Dr. Michael Danquah wrote: "My present status as a faculty member at Monash University, Engineering, has partly been by her support and guidance, right from my undergraduate studies to date."
Yet another former student with a Ph.D., Tiffani Bailey Lash, reported that she received two national fellowships to support her graduate studies as a result of Dr. Grant's mentoring. "Dr. Grant's office was a revolving door for both undergraduate and graduate students concerning research, professional advancement, and even personal concerns," Dr. Lash wrote.
Dr. Grant's research focuses on biomedical cell systems, mass transfer, and surface and environmental science. She is one of fewer than ten African-American women chemical engineering full professors in the nation.
To cultivate diversity among engineering faculty, she established nationwide peer-mentoring networks for female engineering faculty, and she collaborates with women and minority junior faculty to provide the support that is essential for the successful recruitment, retention, and promotion of engineering faculty. "These efforts have resulted in cultural and climate shifts in engineering education at universities nationwide," AAAS reported.
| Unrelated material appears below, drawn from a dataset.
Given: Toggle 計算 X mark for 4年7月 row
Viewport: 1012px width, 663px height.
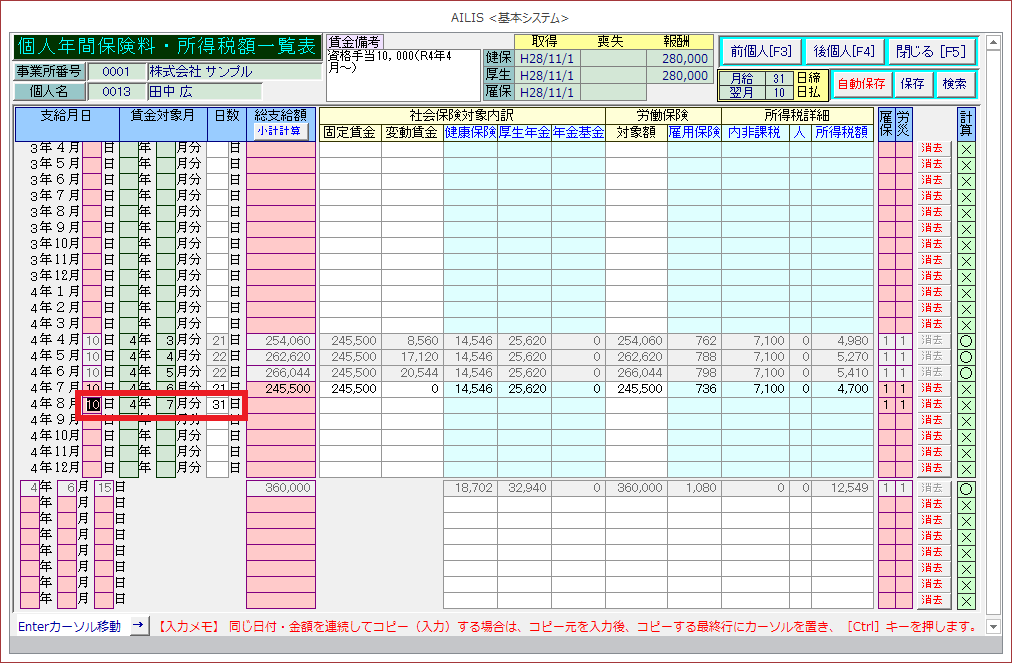Looking at the screenshot, I should pos(965,388).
Dr. Grant also has focused on encouraging middle-school boys and girls to consider and commit to careers in engineering and other STEM-related fields through projects such as ADVANCE-ENG Girls to Women and ADVANCE-ENG Boyz to Men, which were innovative faculty-student mentoring summits.
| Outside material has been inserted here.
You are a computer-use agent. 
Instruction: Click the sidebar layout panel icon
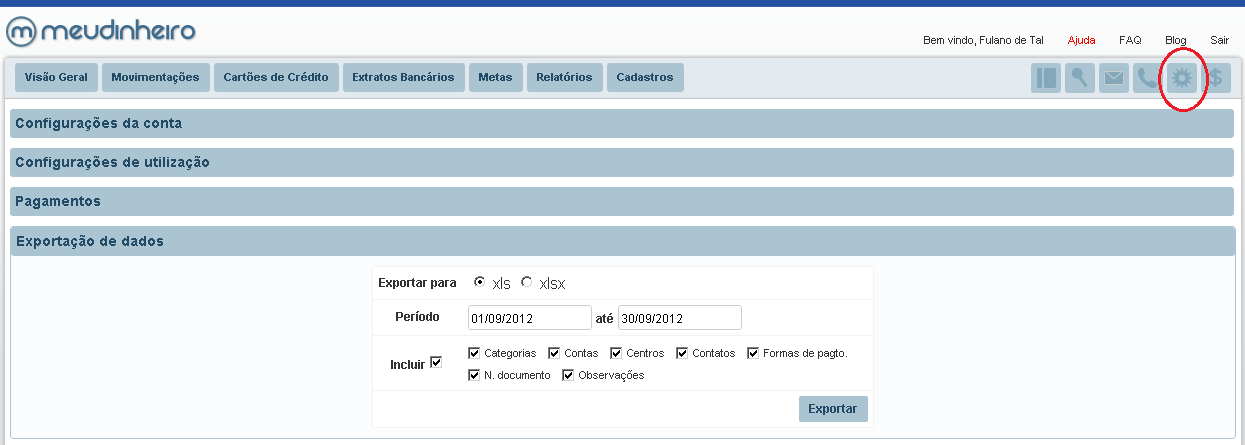tap(1046, 78)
She received her bachelor of science in chemical engineering in 1984 from Brown University in Rhode Island, and earned a master's degree in 1986 and a Ph.D. in 1989 in chemical engineering from the Georgia Institute of Technology. She is a 2013 Fellow of the American Institute of Chemical Engineers (AIChE), and in 2010, she was inducted into Sigma Xi Scientific Research Society. She has received many professional honors, including the NSF Presidential Award for Excellence in Science, Math and Engineering Mentoring (PAESMEM) in 2003; AIChE Pioneers of Diversity Award (2015); Council for Chemical Research National Diversity Award (2009); and the Winifred Burks-Houck Leadership Award (2011) from the National Organization of Black Chemists and Chemical Engineers for her exceptional leadership, experience, commitment, and success in engineering.
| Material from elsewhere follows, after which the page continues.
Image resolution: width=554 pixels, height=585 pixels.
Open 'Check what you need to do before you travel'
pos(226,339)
The AAAS Mentor Award honors AAAS members who have mentored significant numbers of underrepresented students, including women, minorities, and persons with disabilities, pursuing Ph.D.'s in science, technology, engineering, and mathematics (STEM), and who have demonstrated scholarship, activism, and community building on behalf of underrepresented groups in STEM fields. The award includes a $5,000 prize and a commemorative plaque, and complimentary registration to the AAAS Annual Meeting, as well as reimbursement for reasonable travel and hotel expenses to attend the meeting.
Dr. Grant will receive the 2015 AAAS Mentor Award during the 182nd AAAS Annual Meeting in Washington, D.C., 11-15 February 2016. The AAAS Awards Ceremony and Reception will be held at 6:30 p.m. on Friday, February 12, in Palladian Ballroom of the Omni Shoreham Hotel.